Sadly, Fray probably had that right, Angel realized. The long hours she’d put in at work meant the phone calls to catch up with her few close friends had soon given way to short hasty emails, and finally, little contact at all beyond the exchange of Christmas and birthday cards.
“The pictures in the press were taken when she was nine years old. And as for the bunch of operatives ordered in to swell the ranks of the mourners, what do they care if she’s dead or alive?” Fray reasoned. “Besides, Will’s probably counting on Rhys recognizing her so he’ll put up less of a fight when captured. Makes sense to me.”
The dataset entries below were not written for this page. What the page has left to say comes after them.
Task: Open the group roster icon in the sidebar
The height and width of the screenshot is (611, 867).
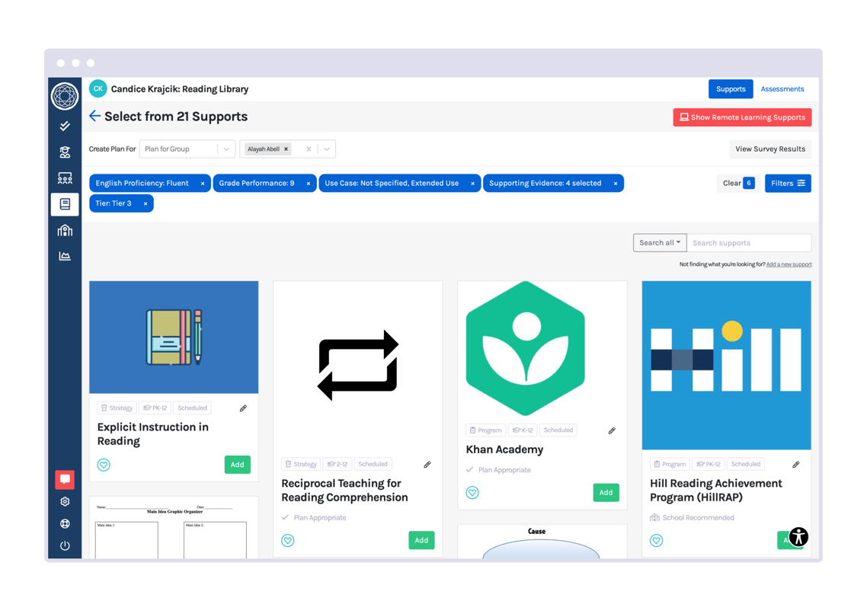Action: [65, 178]
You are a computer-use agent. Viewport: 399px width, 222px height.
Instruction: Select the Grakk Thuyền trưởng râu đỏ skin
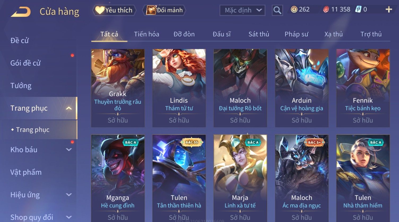(118, 88)
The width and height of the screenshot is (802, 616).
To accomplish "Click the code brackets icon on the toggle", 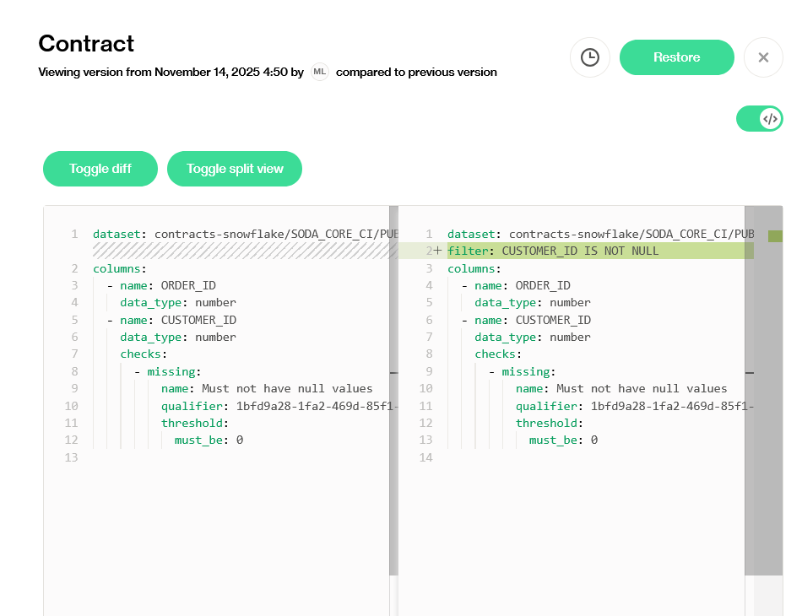I will [x=770, y=119].
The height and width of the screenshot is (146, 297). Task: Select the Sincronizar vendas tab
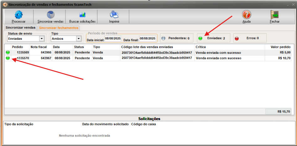20,28
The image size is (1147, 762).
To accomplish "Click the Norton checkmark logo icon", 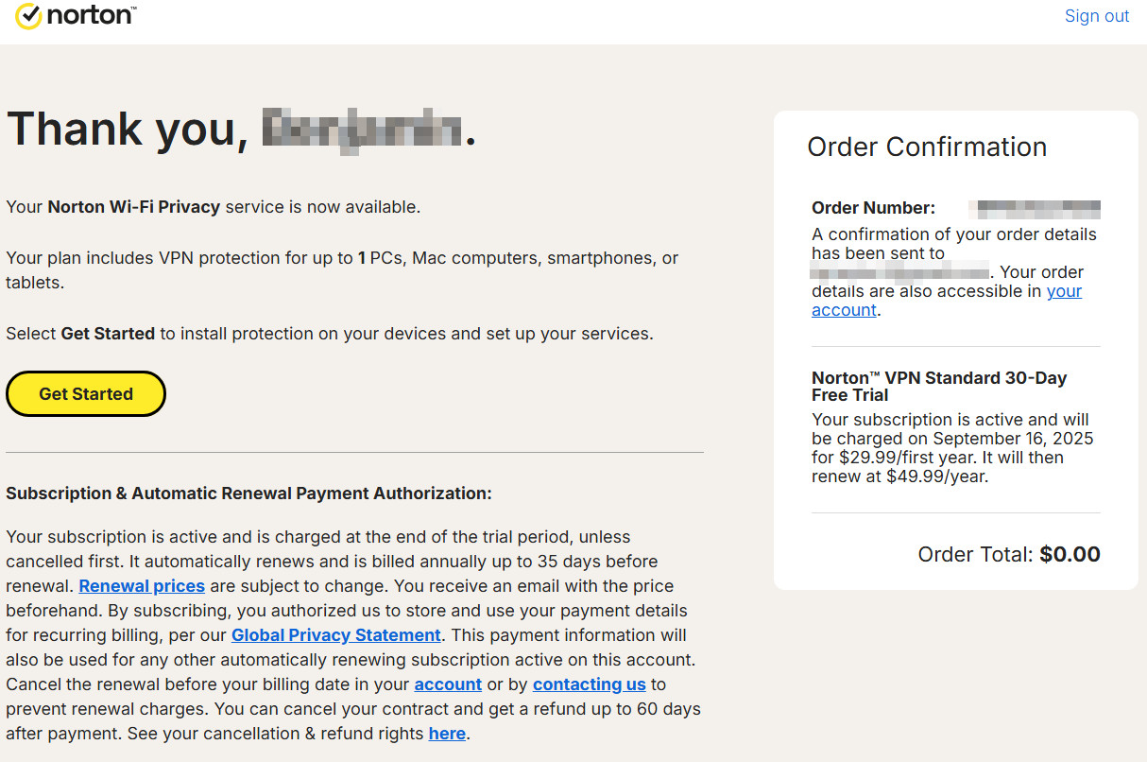I will [x=28, y=16].

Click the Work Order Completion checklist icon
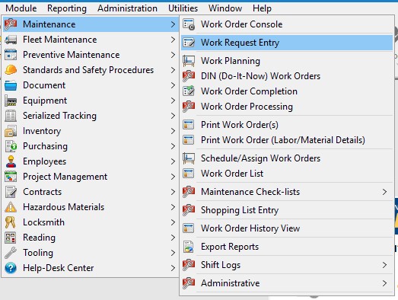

Angel zoned out the argument, pieces of the puzzle slowly falling into place. Berwick had set this up. Set her up. To lure Rhys out of hiding. Of course Rhys would show at her funeral. If only to verify she was indeed dead.
And as for her presence being required? That was probably Berwick meting out her punishment. For daring to file an adverse psych report on him. For leading him on and then daring to skip out on him while he was still in the shower. Yeah, he would definitely want retribution for that.
The alcohol she’d poured down her throat sloshed, corroding her stomach lining. She’d told Berwick the history behind the scar on her hand. He knew the agony it would cause her for Rhys to believe she’d betrayed him. Which Rhys would, if he caught sight of her all civilized and cordial, in the company of spies and secret agents and probably the very men trying to kill him.
White fire engulfed her mind. She wanted to flail at her escorts. To punch Zac. To cause Fray to wreck, so she could escape. But most of all, she wished she had a gun to blow Berwick’s fucking head off.
The Daimler swept through two ornate stone structures marking the entrance to the cemetery. Surrounded by thicket and woods, beautifully Gothic with crumbling burial vaults and soaring angels on high granite plinths. Lovely. A perfect place for her brother to die.